As long as the tub is firmly fitted and the fridge is cooling there is nothing wrong, just humid air condensing.


----------



## jonandjules (Jun 21, 2009)

Jezport said:


> jonandjules said:
> 
> 
> > Jezport said:
> ...


That's the conclusion I keep coming to but then I struggle to believe that it's acceptable to have water spilling over onto a wooden floor. Maybe I'll put some sort of tray in there or maybe even see if I can lengthen the drain tube to extend underneath the motorhome.


----------



## jonandjules (Jun 21, 2009)

I spoke with Thetford, they believe that the fridge is OK, though are a little susprised at the amount of condensate we are getting.

They were very keen to help - good service.


----------



## jonandjules (Jun 21, 2009)

I wonder if the problem is due to the fact that we are living full time in the motorhome?

I cleaned the fridge out today and found a puddle underneath the box in the bottom of the fridge. I am going to try to wipe down items that have condensation on them before putting them in the fridge.


----------



## Jezport (Jun 19, 2008)

jonandjules said:


> I wonder if the problem is due to the fact that we are living full time in the motorhome?
> 
> I cleaned the fridge out today and found a puddle underneath the box in the bottom of the fridge. I am going to try to wipe down items that have condensation on them before putting them in the fridge.


I have found puddles in our fridge after defrosting it


----------



## jonandjules (Jun 21, 2009)

Jezport said:


> jonandjules said:
> 
> 
> > I wonder if the problem is due to the fact that we are living full time in the motorhome?
> ...


Our fridge has an auto defrost cycle every 49 hours.
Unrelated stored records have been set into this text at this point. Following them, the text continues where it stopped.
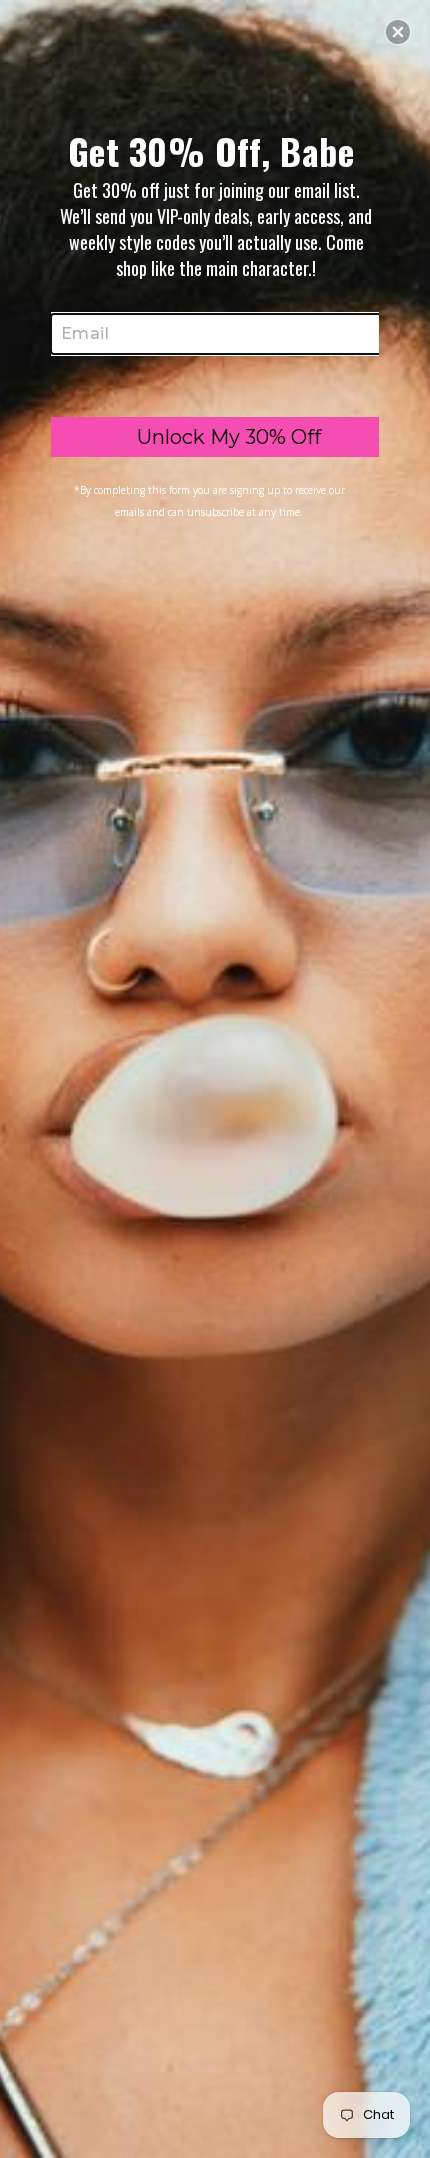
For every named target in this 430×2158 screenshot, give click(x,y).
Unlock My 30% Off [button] (229, 437)
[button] (398, 32)
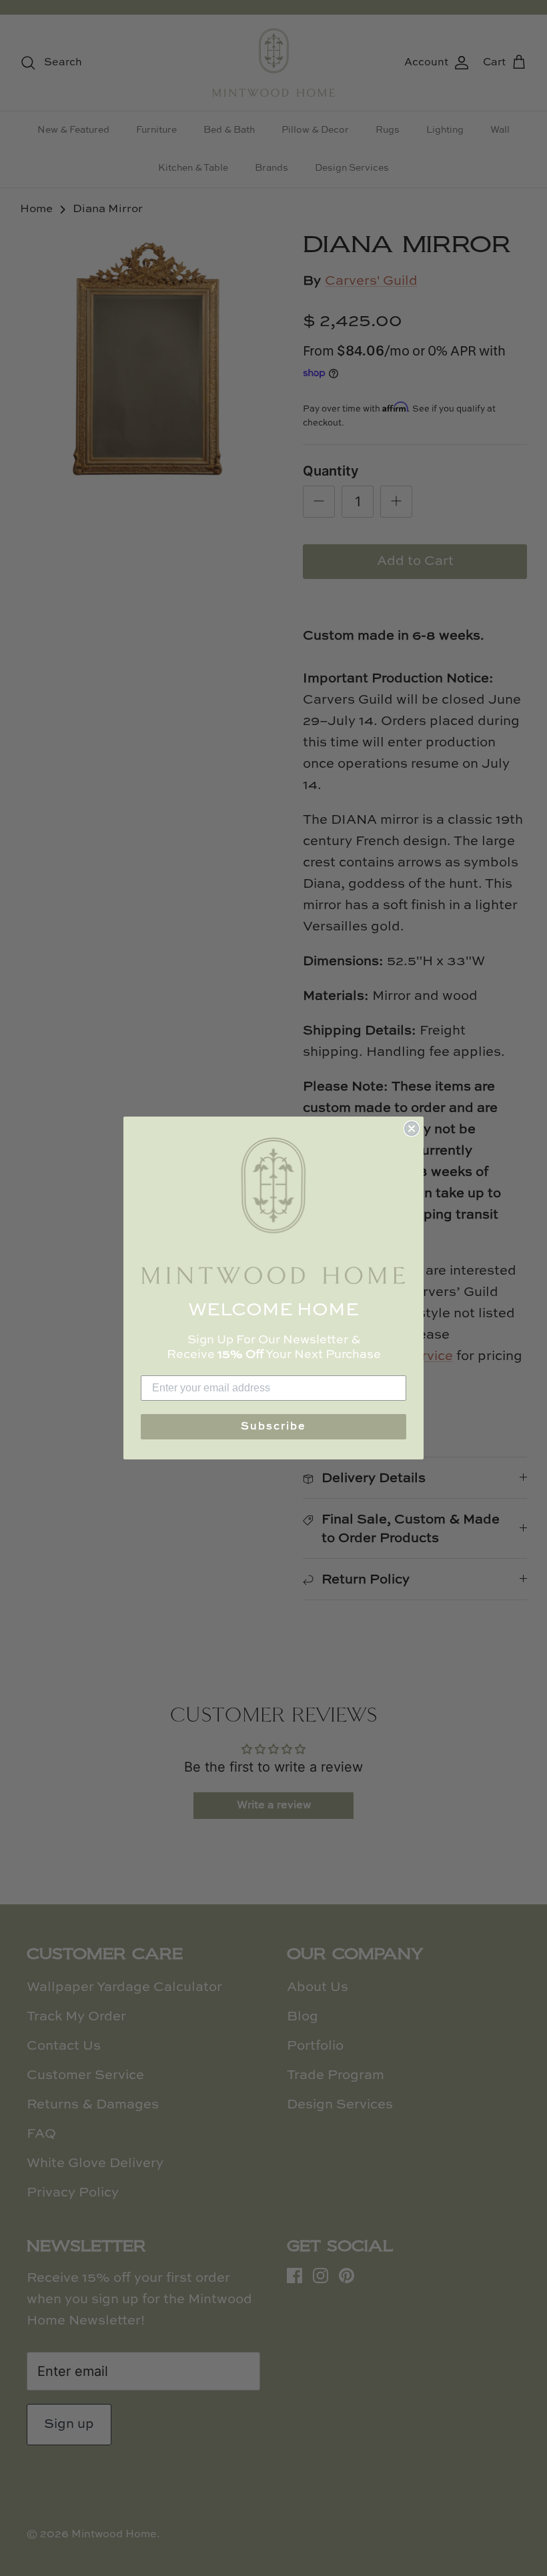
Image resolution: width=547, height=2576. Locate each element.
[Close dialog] (411, 1128)
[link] (273, 1211)
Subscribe (273, 1426)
Several days on and I am still getting too much condensate collecting in the container at the rear of the fridge.

Oh what to do.......?

I still wonder if it's because the fridge is in constant use.....?


----------



## jonandjules (Jun 21, 2009)

The high level of condensation has contibued to collect at the rear of the fridge so I spoke again with Thetford and they seemed to feel that the seals are to blame.
Trouble is the seals can't be replaced as they are part of the doors......so, two new doors!
Two new doors now fitted a week ago and it would seem that the amount of condenate is less. I'll know for sure in another weeks time.
The doors were about £150 the pair and were covered under warranty.


----------